“This afternoon in the desert, when we were in the sand looking at Beni-Mora, you began to tell me something and then you stopped. And you said, ‘I can’t tell you. There’s too much light.’ Now the sun has gone.”

“Yes. But—but I want to listen to you. I want——”

She stopped. In the distance, by the great fire where the Arabs were assembled, there rose a sound of music which arrested her attention. Ali was singing, holding in his hand a brand from the fire like a torch. She had heard him sing before, and had loved the timbre of his voice, but only now did she realise when she had first heard him and who he was.
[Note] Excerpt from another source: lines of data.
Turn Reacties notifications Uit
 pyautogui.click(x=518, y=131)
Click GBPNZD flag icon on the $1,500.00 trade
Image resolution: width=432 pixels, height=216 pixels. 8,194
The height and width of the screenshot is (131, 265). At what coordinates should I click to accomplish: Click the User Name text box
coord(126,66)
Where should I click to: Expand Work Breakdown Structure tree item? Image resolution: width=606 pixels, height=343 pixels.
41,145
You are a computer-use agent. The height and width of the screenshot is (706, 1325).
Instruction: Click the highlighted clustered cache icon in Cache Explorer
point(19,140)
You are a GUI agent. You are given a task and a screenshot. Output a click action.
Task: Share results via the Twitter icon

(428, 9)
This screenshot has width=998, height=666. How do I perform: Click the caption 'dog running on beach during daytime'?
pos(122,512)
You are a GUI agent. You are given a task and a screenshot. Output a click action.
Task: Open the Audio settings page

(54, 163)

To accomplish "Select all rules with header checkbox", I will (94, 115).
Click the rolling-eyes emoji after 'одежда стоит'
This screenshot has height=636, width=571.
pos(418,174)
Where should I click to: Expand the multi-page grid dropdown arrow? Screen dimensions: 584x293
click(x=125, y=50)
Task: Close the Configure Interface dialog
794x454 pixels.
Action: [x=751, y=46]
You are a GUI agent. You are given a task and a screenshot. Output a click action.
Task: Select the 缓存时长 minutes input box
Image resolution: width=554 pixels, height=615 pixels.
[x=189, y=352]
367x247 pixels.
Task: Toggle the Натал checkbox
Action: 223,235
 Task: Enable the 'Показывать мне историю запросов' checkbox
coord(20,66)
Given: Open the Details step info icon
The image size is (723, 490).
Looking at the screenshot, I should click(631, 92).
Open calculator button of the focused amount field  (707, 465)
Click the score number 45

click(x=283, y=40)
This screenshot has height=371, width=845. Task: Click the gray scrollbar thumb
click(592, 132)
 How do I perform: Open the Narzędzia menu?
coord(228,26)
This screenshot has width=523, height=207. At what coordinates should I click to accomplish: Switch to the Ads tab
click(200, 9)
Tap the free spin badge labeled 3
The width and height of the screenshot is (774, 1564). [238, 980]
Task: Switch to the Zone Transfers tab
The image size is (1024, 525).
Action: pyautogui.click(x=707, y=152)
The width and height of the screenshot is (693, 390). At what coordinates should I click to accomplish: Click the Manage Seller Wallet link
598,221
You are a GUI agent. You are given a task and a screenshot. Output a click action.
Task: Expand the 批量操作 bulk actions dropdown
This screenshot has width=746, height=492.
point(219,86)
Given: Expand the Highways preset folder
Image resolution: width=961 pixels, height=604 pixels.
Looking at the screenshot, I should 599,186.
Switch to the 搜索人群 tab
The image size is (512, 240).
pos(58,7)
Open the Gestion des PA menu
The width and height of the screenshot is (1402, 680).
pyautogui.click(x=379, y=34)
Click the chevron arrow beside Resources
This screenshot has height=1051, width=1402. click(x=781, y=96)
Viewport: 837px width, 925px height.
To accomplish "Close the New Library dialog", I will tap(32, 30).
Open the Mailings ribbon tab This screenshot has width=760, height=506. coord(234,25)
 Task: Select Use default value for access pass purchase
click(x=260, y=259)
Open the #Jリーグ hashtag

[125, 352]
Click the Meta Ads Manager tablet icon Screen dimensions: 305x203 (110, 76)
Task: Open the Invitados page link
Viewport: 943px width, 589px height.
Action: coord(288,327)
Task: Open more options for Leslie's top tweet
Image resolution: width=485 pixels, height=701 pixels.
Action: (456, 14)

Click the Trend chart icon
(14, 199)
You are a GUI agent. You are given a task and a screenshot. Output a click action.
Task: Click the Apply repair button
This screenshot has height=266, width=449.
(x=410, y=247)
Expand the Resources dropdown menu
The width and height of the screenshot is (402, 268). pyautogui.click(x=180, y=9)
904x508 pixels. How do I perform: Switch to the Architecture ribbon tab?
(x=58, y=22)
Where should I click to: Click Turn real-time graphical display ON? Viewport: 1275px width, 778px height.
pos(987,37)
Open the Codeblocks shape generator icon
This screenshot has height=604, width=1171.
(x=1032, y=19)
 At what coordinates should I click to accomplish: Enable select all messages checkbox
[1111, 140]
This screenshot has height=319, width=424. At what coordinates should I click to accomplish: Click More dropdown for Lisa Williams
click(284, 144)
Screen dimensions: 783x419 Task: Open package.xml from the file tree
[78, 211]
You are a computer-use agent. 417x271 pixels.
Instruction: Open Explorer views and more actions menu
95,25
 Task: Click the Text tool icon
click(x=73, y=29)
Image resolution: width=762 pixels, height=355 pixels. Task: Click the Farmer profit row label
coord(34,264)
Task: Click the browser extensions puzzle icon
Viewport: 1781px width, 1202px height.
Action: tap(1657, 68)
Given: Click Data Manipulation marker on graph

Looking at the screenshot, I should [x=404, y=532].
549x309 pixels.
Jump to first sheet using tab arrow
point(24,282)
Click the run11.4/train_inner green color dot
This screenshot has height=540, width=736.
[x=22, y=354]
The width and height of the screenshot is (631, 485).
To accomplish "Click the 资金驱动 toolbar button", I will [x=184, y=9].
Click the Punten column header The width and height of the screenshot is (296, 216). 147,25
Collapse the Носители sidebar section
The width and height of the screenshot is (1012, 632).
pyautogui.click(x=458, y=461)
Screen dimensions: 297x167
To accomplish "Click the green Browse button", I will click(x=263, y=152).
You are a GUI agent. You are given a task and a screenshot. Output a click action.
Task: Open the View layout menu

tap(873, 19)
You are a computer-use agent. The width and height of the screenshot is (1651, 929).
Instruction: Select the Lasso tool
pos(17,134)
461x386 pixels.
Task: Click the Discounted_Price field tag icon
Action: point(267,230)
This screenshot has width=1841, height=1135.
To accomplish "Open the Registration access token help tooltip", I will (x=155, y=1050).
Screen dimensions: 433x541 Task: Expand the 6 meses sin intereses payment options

It was he who, hidden from her, had sung the song of the freed negroes of Touggourt in the gardens of Count Anteoni that day when she had been angry with Androvsky and had afterwards been reconciled with him. And she knew now it was he, because, once more hidden from her—for against the curtain of darkness she only saw the flame from the torch he held and moved rhythmically to the burden of his song—he was singing it again. Androvsky, when she ceased to speak, suddenly put his arms round her, as if he were afraid of her escaping from him in her silence, and they stood thus at the tent door listening:

“The gazelle dies in the water,
The fish dies in the air,
And I die in the dunes of the desert sand
For my love that is deep and sad.”

The chorus of hidden men by the fire rose in a low murmur that was like the whisper of the desert in the night. Then the contralto voice of Ali came to Domini and Androvsky again, but very faintly, from the distance where the flaming torch was moving:

“No one but God and I
Knows what is in my heart.”

When the voice died away for a moment Domini whispered the refrain. Then she said:

“But is it true? Can it be true for us to-night?”

Androvsky did not reply.

“I don’t think it is true,” she added. “You know—don’t you?”